The port of Palos was the port of the town of Palos de la Frontera in the mouth of the Tinto river in the Gulf of Cádiz. It was located in a small elongated cove (currently silted) near the site of Fontanilla, close to the old castle.

Palos developed in the left (eastern) bank of the Tinto river. Palos and other port towns in the Atlantic coast of the current-day province of Huelva gained strategic clout in the second half of the 15th century. Although maritime operations linked Palos with Mediterranean (Italy) and North Atlantic ports (Portugal, England, Brittany, Flanders), its activity primarily focused on the African trade route down to the Gulf of Guinea opened by the Portuguese, against whom the port vied in this regard. To a lesser extent the port's activity also relied on commerce raiding (both under royal and nobiliary initiative as well as funded by independent operators). The Catholic Monarchs promoted Palos in the context of the War of the Castilian Succession. Even after the Treaty of Alcaçovas (1479) acknowledging Portuguese hegemony in the Southern Atlantic, the sailors from Palos did not cease to fish, sail, and trade along the African coast.
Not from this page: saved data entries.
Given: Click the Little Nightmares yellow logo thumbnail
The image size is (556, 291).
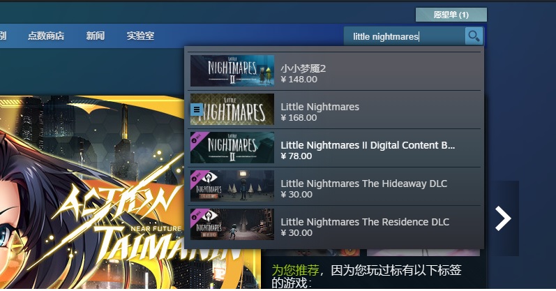Looking at the screenshot, I should click(232, 110).
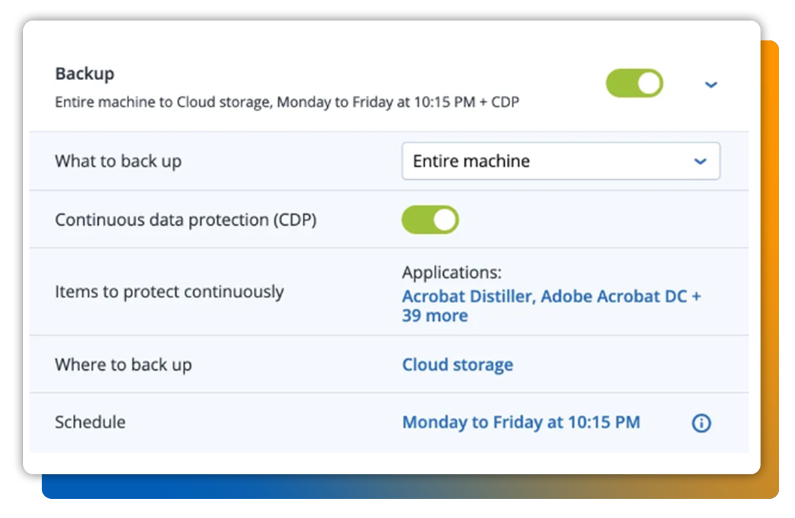795x518 pixels.
Task: Click the Items to protect continuously label
Action: pos(168,291)
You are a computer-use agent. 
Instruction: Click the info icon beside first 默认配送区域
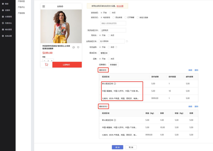tap(115, 84)
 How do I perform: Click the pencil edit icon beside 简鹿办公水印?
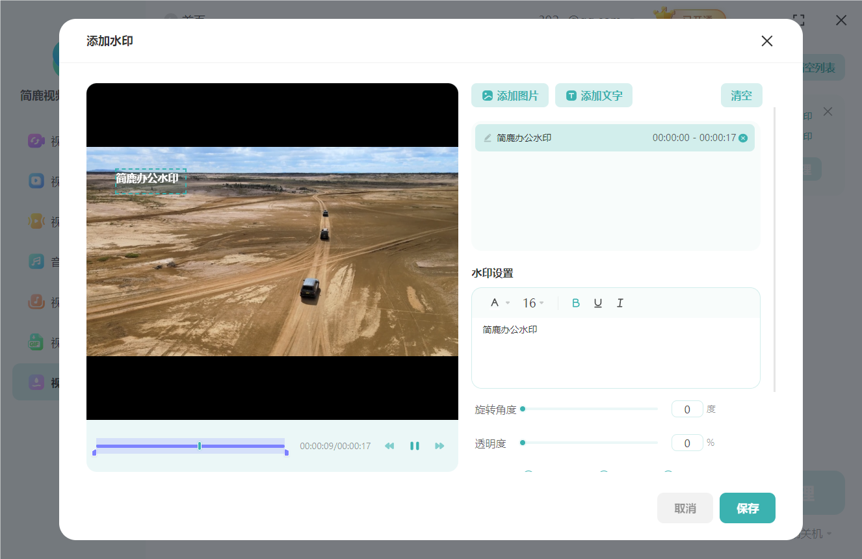click(x=488, y=138)
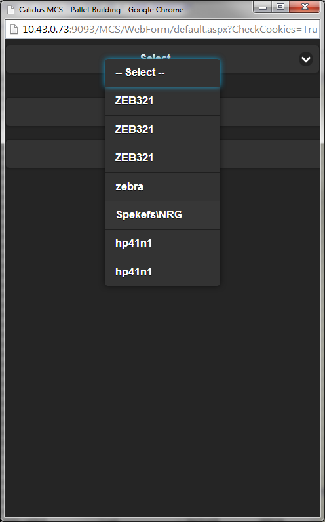325x522 pixels.
Task: Close the Calidus MCS window
Action: coord(305,7)
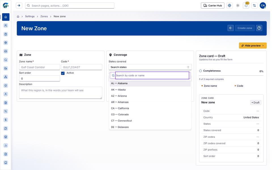Click the sidebar expand arrow button

pyautogui.click(x=19, y=6)
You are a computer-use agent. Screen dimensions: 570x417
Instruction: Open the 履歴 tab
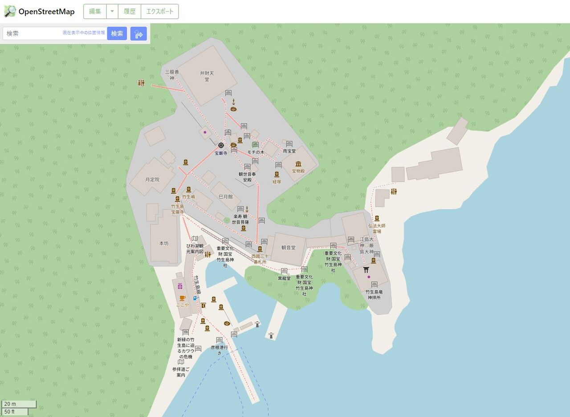[x=130, y=12]
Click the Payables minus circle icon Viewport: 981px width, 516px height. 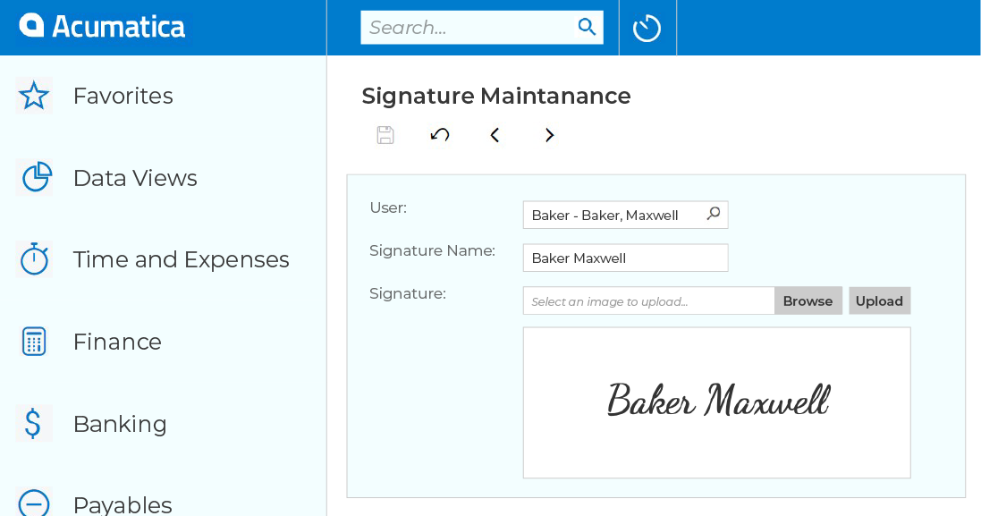33,503
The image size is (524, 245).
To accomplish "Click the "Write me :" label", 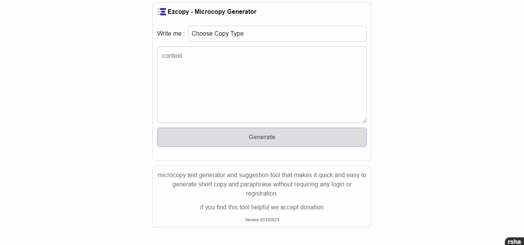I will [x=171, y=34].
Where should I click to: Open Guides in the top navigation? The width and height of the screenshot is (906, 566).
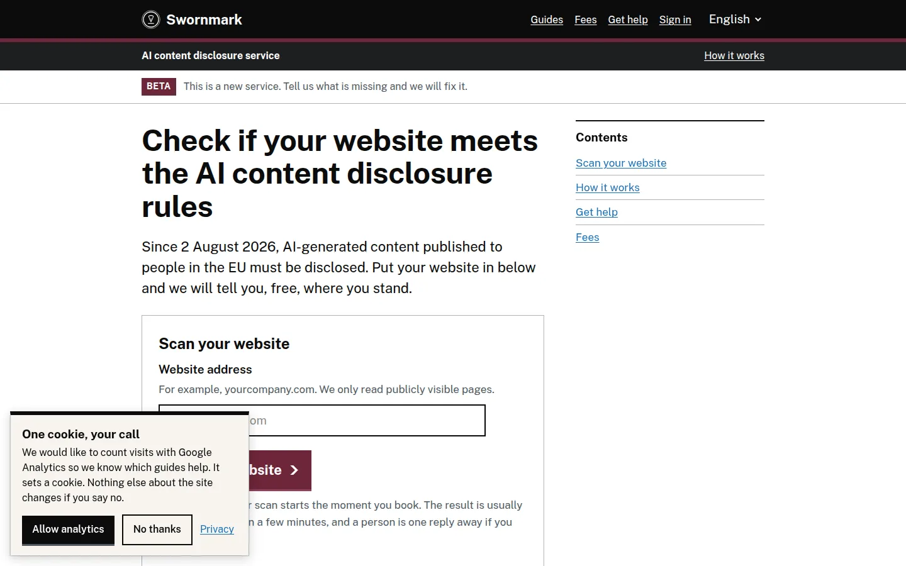pos(547,19)
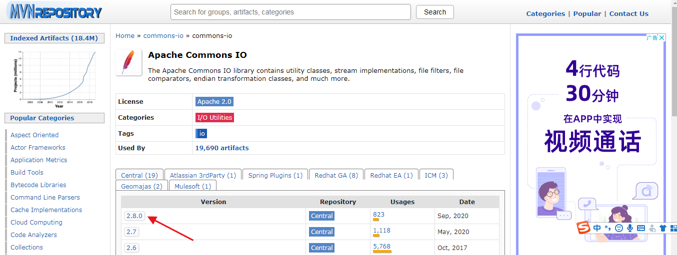
Task: Select the Atlassian 3rdParty (1) tab
Action: coord(203,175)
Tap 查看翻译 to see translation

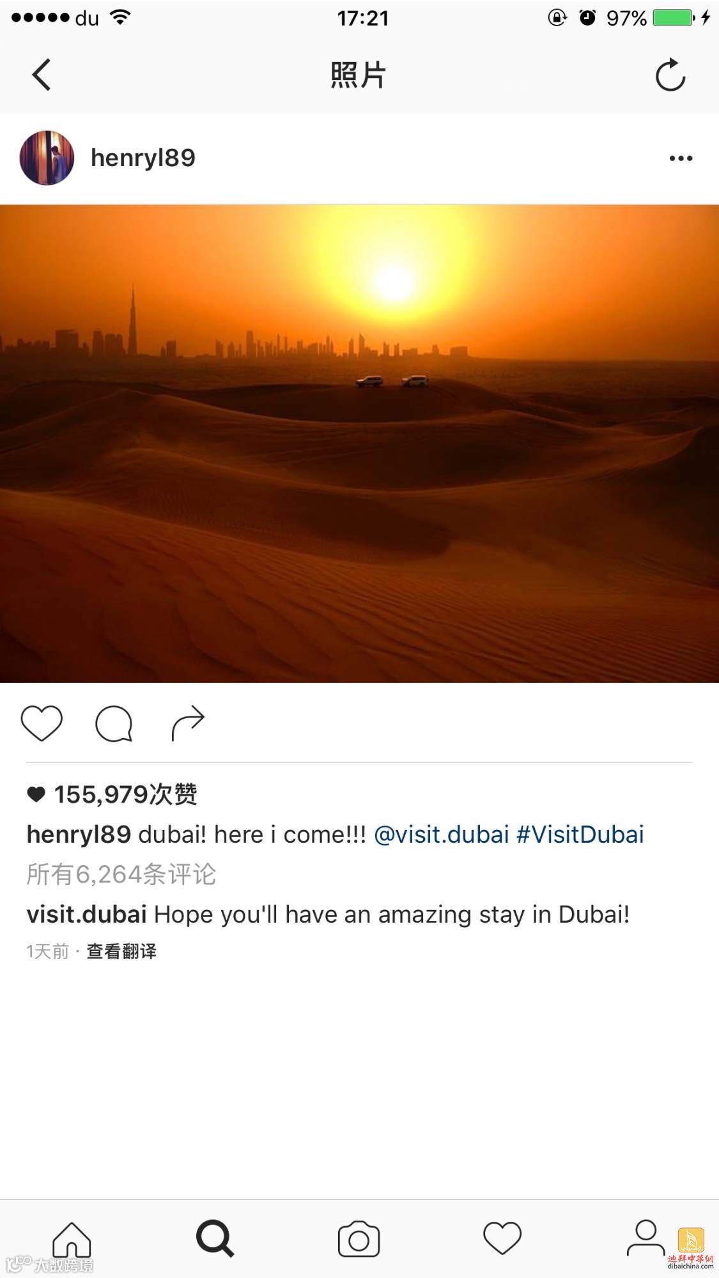[x=121, y=951]
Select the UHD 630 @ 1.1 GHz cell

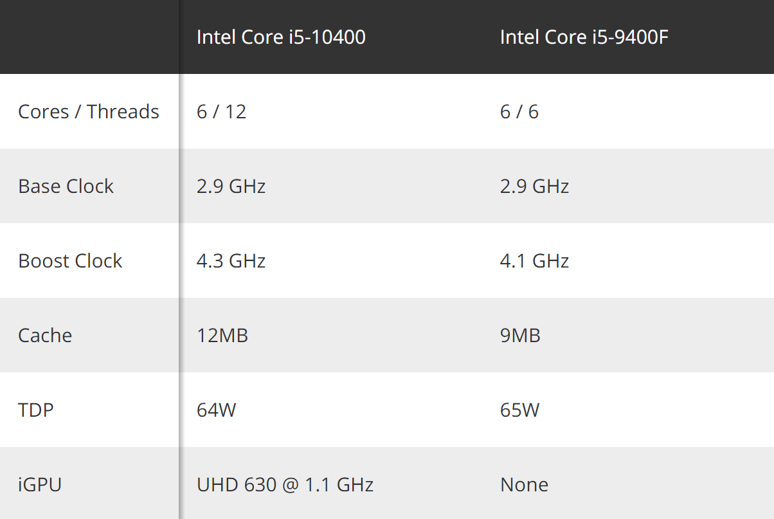(x=285, y=485)
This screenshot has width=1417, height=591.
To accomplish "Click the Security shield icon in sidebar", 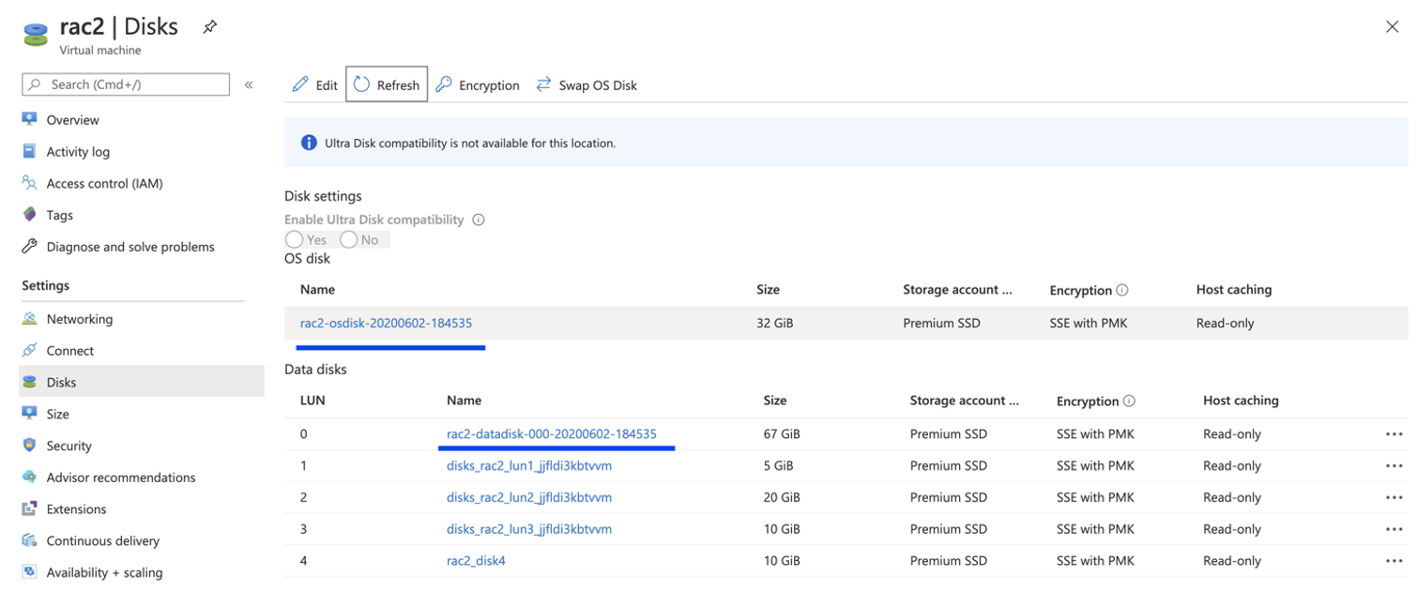I will click(x=30, y=446).
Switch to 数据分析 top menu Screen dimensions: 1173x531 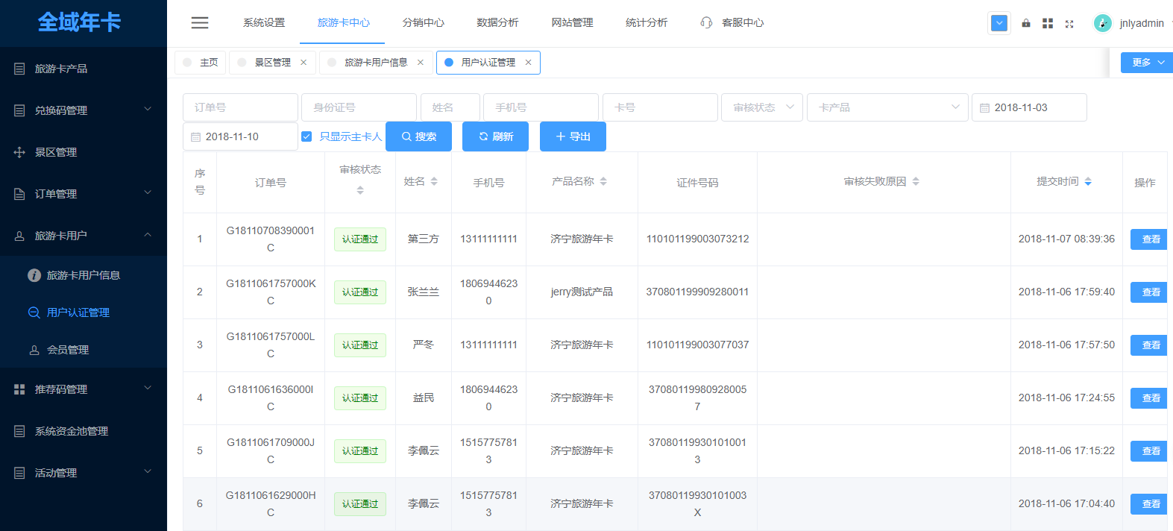click(x=497, y=23)
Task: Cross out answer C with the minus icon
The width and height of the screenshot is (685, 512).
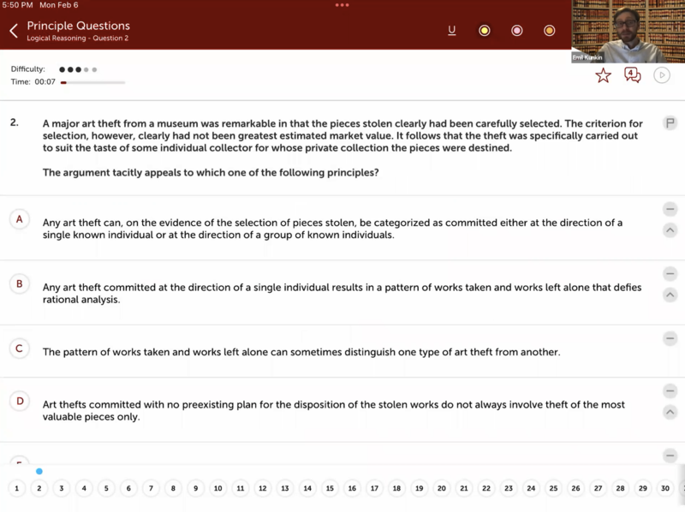Action: (x=670, y=339)
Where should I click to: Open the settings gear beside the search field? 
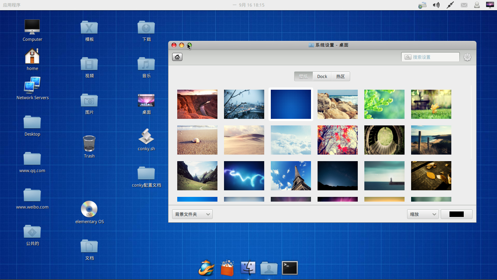[x=467, y=57]
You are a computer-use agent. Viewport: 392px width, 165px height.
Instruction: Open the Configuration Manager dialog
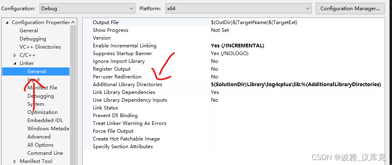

However, after the treaty, the hitherto lauded Guinean incursions were considered a crime and were subsequently punished.

In June 1492, the port (alongside half of the lordship of Palos) was acquired by the Catholic Monarchs from the Count of Cifuentes Pedro Silva and his brother Juan Silva in exchange of 16,400,000 maravedíes, so the expedition of Columbus could depart from a realengo (royal demesne) port.